TASK BRIEF: Could you reproduce, exactly as written, every line from the one containing "Open beard papa" through the last line of the records, and nothing else?

+++ RAW DATA +++

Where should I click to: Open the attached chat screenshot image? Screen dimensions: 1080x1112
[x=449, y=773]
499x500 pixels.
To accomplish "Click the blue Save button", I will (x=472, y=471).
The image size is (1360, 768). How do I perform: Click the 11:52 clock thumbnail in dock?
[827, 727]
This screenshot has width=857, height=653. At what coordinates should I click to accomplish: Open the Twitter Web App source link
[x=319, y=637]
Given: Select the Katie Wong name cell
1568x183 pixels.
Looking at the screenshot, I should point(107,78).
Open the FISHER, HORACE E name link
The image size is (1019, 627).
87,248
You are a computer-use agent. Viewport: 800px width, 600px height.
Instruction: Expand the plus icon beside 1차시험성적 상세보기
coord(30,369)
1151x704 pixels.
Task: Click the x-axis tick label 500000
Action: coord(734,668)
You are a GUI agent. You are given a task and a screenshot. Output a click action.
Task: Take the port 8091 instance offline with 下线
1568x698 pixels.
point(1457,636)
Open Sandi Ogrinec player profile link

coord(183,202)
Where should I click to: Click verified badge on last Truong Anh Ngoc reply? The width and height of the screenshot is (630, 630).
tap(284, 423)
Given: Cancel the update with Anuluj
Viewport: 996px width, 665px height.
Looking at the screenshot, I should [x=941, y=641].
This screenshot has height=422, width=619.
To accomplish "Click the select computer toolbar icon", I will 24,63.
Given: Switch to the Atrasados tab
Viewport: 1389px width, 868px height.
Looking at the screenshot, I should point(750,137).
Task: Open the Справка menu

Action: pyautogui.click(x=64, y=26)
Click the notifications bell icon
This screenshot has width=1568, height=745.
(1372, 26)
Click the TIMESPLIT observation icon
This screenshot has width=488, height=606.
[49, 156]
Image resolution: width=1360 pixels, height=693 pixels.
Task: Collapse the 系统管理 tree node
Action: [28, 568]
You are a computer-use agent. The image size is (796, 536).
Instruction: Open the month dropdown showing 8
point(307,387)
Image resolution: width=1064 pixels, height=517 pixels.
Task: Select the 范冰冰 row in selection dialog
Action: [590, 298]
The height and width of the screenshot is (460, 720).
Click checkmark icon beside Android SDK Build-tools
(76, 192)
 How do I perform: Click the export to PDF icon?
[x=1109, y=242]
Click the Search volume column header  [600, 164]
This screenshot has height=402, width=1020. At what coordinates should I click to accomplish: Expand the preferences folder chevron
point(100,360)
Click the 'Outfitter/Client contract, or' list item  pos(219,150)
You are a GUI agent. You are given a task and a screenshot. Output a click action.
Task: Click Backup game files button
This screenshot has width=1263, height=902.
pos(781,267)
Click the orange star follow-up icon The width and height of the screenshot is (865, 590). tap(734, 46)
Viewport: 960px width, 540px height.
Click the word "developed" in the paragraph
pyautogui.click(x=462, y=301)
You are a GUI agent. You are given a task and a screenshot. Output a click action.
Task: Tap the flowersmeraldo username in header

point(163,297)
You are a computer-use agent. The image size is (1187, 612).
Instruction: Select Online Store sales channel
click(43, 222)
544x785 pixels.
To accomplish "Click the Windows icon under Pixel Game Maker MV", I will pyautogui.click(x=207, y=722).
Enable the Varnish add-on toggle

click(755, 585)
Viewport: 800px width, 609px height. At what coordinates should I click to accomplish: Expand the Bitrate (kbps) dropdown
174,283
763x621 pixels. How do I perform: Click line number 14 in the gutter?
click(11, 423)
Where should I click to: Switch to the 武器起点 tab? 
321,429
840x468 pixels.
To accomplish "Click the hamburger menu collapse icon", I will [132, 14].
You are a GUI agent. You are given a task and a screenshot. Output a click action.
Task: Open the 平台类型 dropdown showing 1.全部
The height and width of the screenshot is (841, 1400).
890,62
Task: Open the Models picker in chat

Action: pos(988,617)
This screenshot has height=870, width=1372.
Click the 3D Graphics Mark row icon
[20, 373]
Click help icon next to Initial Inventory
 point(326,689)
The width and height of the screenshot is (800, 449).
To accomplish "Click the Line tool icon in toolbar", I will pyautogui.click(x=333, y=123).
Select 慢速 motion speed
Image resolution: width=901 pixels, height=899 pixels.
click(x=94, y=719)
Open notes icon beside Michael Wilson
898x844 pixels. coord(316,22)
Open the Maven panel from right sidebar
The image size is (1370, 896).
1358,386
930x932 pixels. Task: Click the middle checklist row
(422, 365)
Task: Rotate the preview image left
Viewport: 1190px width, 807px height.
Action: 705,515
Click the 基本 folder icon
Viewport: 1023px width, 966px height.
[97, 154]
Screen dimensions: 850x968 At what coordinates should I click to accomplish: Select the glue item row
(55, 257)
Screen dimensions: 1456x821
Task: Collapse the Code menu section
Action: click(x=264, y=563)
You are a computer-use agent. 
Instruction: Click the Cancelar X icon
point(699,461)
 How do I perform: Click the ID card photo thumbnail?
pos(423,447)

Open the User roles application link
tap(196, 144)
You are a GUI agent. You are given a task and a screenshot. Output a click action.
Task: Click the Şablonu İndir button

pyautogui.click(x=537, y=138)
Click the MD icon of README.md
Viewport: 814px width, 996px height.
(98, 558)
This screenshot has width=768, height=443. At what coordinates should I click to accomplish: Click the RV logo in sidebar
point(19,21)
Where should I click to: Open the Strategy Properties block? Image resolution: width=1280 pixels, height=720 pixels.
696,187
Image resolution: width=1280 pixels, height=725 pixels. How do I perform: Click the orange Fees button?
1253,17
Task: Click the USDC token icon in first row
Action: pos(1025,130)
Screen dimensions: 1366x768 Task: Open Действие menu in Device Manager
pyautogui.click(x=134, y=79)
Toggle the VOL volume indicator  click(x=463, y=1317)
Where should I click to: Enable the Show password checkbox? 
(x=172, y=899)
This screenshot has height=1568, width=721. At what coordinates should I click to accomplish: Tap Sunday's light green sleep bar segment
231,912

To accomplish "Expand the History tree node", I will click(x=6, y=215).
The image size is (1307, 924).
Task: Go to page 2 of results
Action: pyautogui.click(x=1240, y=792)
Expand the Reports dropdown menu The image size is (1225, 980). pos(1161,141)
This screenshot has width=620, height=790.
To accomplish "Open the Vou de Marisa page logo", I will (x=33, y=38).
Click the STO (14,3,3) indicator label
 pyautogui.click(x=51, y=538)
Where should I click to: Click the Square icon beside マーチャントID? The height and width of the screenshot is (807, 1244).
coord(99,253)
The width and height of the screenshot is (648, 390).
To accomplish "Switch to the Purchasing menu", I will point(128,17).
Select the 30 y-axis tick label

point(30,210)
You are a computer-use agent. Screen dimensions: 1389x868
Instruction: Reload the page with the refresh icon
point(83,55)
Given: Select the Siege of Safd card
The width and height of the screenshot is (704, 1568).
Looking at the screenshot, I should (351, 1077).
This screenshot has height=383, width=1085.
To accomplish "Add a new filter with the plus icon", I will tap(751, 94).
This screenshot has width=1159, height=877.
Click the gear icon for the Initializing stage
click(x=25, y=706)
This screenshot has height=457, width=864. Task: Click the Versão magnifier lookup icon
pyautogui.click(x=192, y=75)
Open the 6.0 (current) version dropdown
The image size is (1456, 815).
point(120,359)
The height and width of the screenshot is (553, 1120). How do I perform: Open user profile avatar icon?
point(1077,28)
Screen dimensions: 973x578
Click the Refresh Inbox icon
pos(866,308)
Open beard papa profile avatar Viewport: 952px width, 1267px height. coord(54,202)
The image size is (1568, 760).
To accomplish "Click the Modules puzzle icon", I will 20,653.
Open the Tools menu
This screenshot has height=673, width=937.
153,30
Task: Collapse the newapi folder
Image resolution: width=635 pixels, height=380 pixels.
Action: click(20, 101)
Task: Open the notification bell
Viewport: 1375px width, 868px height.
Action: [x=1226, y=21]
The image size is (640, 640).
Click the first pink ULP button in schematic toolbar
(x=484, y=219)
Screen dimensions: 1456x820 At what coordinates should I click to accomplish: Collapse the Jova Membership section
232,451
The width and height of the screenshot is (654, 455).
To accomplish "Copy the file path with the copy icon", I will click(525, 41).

+++

EXERCISE ANSWER:
Open beard papa profile avatar Viewport: 952px width, 1267px height. coord(54,202)
The image size is (1568, 760).
To accomplish "Click the Modules puzzle icon", I will 20,653.
Open the Tools menu
This screenshot has height=673, width=937.
153,30
Task: Collapse the newapi folder
Image resolution: width=635 pixels, height=380 pixels.
Action: click(20, 101)
Task: Open the notification bell
Viewport: 1375px width, 868px height.
Action: [x=1226, y=21]
The image size is (640, 640).
Click the first pink ULP button in schematic toolbar
(x=484, y=219)
Screen dimensions: 1456x820 At what coordinates should I click to accomplish: Collapse the Jova Membership section
232,451
The width and height of the screenshot is (654, 455).
To accomplish "Copy the file path with the copy icon", I will click(525, 41).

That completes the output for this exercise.